Speeding up state preparation with dynamic quantum circuits with Kevin Smith

Описание к видео Speeding up state preparation with dynamic quantum circuits with Kevin Smith

Episode 161

Matrix product states (MPS) comprise a broad class of physically interesting entangled states highly relevant to condensed matter physics and quantum chemistry, and applications such as quantum machine learning. While it is well known that any MPS can be exactly prepared using a linear-depth unitary circuit, decoherence limits current NISQ-era processors to fairly shallow-depth circuits, inhibiting the preparation of MPS larger than a few sites. In this talk, I will demonstrate that by blending unitary evolution with non-unitary resources, dynamic quantum circuits can provide a significant speed-up for this task. To provide intuition, I will begin by presenting our algorithm in the context of the paradigmatic AKLT state, and will explain how the core ingredients of our algorithm — unitary gates, mid-circuit measurements, classical feedforward, and symmetries of the target state — can be blended to produce a completely deterministic, constant-depth protocol — an impossibility with unitary resources alone. I will then present experimental results collected on an IBM Quantum processor that indicate that our scheme outperforms its purely unitary counterpart. Finally, I will show how our algorithm more generally provides a unifying framework for the constant-depth preparation of a variety of short-range and long-range entangled MPS, and will highlight a number of examples ranging from useful resource states to those with exotic symmetries. Altogether, this work illustrates the immense potential for applications using dynamic circuits on near-term devices, and furthermore hints at a more general, depth-reduction strategy that leverages non-unitary resources and tensor network representations.

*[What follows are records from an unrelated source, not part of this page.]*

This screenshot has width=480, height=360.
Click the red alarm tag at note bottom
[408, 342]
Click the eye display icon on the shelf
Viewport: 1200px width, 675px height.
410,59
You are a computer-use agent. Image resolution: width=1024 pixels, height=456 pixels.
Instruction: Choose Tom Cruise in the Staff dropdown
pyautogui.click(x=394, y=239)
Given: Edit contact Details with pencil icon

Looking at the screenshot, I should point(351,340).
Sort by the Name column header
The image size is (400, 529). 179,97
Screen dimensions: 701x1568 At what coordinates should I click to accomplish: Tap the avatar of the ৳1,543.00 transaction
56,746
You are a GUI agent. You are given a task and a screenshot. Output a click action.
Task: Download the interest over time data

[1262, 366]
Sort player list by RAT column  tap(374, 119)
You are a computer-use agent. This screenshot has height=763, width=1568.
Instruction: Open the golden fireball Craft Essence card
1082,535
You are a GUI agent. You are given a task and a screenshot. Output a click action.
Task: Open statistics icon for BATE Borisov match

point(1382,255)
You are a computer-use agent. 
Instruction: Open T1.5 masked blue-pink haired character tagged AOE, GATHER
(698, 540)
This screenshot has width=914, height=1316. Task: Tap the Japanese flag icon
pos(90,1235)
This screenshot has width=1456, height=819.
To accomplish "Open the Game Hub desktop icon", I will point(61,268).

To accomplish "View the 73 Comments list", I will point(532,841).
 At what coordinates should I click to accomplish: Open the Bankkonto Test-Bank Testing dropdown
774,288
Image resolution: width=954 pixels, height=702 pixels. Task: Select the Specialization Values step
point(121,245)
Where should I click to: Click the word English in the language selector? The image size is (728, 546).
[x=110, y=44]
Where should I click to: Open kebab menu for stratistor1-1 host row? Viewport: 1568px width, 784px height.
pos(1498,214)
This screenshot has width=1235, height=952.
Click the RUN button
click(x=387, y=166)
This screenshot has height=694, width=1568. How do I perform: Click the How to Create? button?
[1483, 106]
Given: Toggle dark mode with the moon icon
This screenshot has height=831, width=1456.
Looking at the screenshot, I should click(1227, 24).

Kevin Smith is a postdoctoral researcher at Yale University and Brookhaven National Laboratory developing resource-efficient quantum algorithms for near‑term applications of NISQ‑era and early fault‑tolerant quantum processors. Within this scope, he is particularly interested in adaptive/dynamic quantum circuits, hybrid oscillator-qubit architectures and, more broadly, the co-design of algorithms with hardware capabilities. Kevin received his Ph.D in Physics from the University of Washington in 2021, where he developed theoretical models for solid-state cavity QED and nanophotonic platforms. Prior to that, he received a B.S. in Physics and Mathematics from the University of Massachusetts Amherst in 2015. Outside of physics, he enjoys reading, rock climbing, and playing with his cats.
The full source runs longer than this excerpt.